Start of Document section

How To Reduce Your Stress Response

Vijai P. Sharma, Ph.D

In the 1960s, Dr. Frank Jones of Tufts University was conducting experiments to understand how people respond to fear and stress. In one of these experiments, Jones asked the participants to stand in comfortable position. When they became comfortable and relaxed, he startled them with a loud noise. He tested a thousand people in this manner and observed a consistent pattern in how they reacted to such an experience. They tightened their neck muscles, held their breath, and contracted their body, particularly their shoulders and backs. Jones called it a "startle stress response."

Today, it is common knowledge that most people react to fearful or stressful situations by stiffening their neck, holding their breath, and stiffening their body as if to protect themselves from an outside attack. The body becomes the armor and the shield while the mind becomes engaged in defending against the feared outcome.

End of Document section
Start of Raw data

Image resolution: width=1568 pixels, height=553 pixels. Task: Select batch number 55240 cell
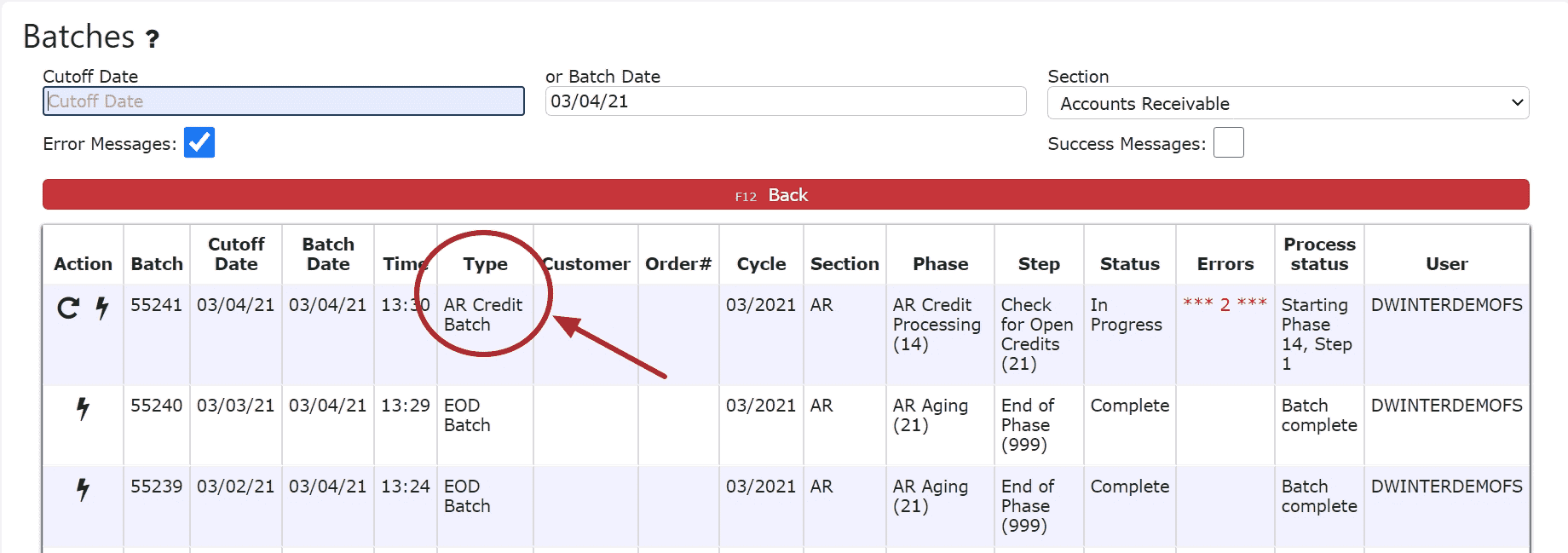[x=157, y=406]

End of Raw data

**Task prompt:**
Retype the stretch of the article on reducing the stress response from "Today, it is" through "the feared outcome.", keeping every word and punctuation mark unchanged.

**Exercise output:**
Today, it is common knowledge that most people react to fearful or stressful situations by stiffening their neck, holding their breath, and stiffening their body as if to protect themselves from an outside attack. The body becomes the armor and the shield while the mind becomes engaged in defending against the feared outcome.